Bielsa moves with the times in tactical and technological terms, but football’s growth as a business, and its fixation on results, rankles. “It’s the responsibility of all of us to discuss the position of the importance of results above the beauty of the game,” he said. “I don’t know if the analogy is good – I’m sure it’s not, and it’s disproportionate – but the fact we’re not taking care of the planet? Our children will pay the consequences of our acts. With football it will be the same, because we are destroying football and in the future we’ll see the negative effects.”

Leeds

Leeds are experiencing the opposite process with Bielsa, shifting from a sustained period where the only distraction from the monotony of mid-table Championship finishes was some spectacularly bad ownership of the club, to a time where the stadium is routinely sold out. Season ticket holders number more than 22,000 and the club plan to suspend further sales if they return to the Premier League, to ensure that some seats are available to more occasional supporters.

Bielsa insisted that Leeds stay in a hotel the night before every game, even for the home fixtures, and they’re mobbed by crowds when the team bus arrives at Elland Road. The hotel is set up with a room for four analysts to chop up their video footage and send relevant clips to different players via WhatsApp, in between individual and team meetings. Club staff have taken to calling it ‘Mission Control’.

Seeing the change from Bielsa’s stern persona in press briefings to his body language among the general public is like watching ice melt. There are lollipops for children when he steps off the team bus, and invites to Thorp Arch for supporters who engage him in the street. Before Christmas, he asked the club to go and buy – with Bielsa’s money – a phone, a laptop, a widescreen television and a car. Bielsa then organised a raffle for the day-to-day staff at the training ground and gave it all away: a TV for one of the canteen workers, a Volkswagen Polo worth £11,000 for a kit man (who, by all accounts, flogged it and shared the proceeds with other colleagues). 

Although Bielsa has a distant relationship with his squad – “I love my players,” he said, “but if they were close to me then they would respect me less because they would see how I really am” – he has warmed to Leeds and warmed to Yorkshire, too. He has a ranch in the countryside near Rosario and finds himself on the cusp of the North Yorkshire Moors in Wetherby. His daughter is back home, and his wife flies over to visit him occasionally, but during his first year he is believed to have returned to Argentina only once since his appointment.
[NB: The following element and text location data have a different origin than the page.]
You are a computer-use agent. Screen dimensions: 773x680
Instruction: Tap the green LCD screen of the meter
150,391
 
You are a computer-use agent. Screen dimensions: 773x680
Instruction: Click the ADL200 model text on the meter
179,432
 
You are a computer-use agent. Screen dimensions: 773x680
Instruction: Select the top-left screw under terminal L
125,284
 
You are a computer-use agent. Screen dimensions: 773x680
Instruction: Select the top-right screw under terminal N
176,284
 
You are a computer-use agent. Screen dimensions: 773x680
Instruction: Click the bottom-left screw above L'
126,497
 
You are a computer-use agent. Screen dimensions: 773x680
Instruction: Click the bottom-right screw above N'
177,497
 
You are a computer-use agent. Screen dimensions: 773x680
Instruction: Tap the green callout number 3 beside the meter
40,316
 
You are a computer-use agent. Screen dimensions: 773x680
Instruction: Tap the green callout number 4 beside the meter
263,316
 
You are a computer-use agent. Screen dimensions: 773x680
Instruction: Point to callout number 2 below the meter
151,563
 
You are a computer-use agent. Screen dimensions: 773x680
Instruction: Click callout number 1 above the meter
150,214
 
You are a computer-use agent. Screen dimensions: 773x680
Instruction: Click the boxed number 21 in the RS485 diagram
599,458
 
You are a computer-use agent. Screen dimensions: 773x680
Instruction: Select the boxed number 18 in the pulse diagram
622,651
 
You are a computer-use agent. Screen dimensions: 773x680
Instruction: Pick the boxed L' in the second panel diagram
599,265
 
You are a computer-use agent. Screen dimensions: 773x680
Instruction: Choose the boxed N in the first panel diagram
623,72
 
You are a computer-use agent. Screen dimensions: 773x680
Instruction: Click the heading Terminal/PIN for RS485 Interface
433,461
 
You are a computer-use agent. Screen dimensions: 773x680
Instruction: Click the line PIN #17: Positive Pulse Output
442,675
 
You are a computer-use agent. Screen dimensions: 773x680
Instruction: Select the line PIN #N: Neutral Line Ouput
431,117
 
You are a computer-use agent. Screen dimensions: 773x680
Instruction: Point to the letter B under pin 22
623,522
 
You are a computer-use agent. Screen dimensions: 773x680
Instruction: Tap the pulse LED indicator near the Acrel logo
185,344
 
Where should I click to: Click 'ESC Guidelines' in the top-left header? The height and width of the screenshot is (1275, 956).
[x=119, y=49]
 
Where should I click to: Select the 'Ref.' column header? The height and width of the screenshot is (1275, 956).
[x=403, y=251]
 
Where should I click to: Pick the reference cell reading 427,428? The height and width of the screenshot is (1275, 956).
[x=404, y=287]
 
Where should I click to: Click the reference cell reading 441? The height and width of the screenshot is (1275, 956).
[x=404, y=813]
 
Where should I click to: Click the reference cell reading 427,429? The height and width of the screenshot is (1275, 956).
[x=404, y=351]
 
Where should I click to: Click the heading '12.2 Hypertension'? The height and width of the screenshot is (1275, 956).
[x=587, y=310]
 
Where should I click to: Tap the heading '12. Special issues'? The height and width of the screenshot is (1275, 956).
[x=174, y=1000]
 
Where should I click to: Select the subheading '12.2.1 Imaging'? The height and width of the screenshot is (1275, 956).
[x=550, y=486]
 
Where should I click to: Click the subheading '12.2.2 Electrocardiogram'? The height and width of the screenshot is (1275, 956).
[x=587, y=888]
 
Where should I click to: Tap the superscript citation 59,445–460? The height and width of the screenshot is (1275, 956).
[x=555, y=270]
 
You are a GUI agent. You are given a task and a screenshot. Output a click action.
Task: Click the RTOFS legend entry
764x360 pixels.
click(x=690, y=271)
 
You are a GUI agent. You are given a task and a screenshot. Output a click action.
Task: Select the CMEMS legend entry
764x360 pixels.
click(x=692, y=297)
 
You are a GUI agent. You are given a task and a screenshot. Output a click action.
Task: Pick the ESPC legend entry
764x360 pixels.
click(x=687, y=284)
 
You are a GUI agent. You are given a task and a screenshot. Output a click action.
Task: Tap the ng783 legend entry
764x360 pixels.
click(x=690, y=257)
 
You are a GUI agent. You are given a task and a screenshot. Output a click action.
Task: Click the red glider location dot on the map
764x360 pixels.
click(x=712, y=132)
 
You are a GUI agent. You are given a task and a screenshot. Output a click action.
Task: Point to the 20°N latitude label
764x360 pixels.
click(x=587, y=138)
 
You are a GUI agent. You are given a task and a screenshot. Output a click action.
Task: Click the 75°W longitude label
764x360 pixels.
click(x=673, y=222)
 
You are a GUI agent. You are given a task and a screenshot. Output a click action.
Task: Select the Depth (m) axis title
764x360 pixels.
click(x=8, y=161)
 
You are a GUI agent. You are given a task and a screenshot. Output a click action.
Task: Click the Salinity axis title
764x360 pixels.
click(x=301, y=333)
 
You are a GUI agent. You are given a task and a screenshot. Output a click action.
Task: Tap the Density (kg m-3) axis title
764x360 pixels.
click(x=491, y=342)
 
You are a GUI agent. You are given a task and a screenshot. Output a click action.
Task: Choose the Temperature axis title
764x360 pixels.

Leeds went all-in on Bielsa and Bielsa went all-in on them, explicit from the start that he would not be cutting corners. When Radrizzani took him around Thorp Arch on his first day in England, Bielsa complained about a mark left on a wall by someone leaning against it with their feet. “They disrespect the facility,” said Bielsa. No one has rushed to test his patience since.

Leeds, historically, are a complex club where politics play havoc and leave managers at the mercy of the shambles around them. But Bielsa’s authority was absolute from day one, by virtue of a reputation which exceeded that of anyone in either the dressing room or boardroom at Elland Road. The supporters love his football and love his character – an unusual and amusing blend of humility, intelligence and eccentricity which casts him as a man of the people. Shortly after Leeds’ pre-season friendly at York City in July 2018, he was pictured strolling unannounced into a McDonalds on the A59.

The marriage, inevitably, didn’t come cheap for Leeds. Bielsa and most of his staff – loyal lieutenants who drop everything and go with him whenever he goes – come as a package, and they command combined salaries of more than £3m. Meanwhile, the refurbishment of the club’s training complex has already cost around £600,000, spent on improving a facility which Leeds intend to vacate for a new base in the city centre during the next few years. 

It’s small money in player transfer terms but a significant outlay on coaching talent. That’s where Radrizzani staked most of his chips in the hope of righting the savage consequences of relegation from the Premier League in 2004 and making it back to the big time. The club who so famously gambled and lost the lot finally appear to have hit the jackpot.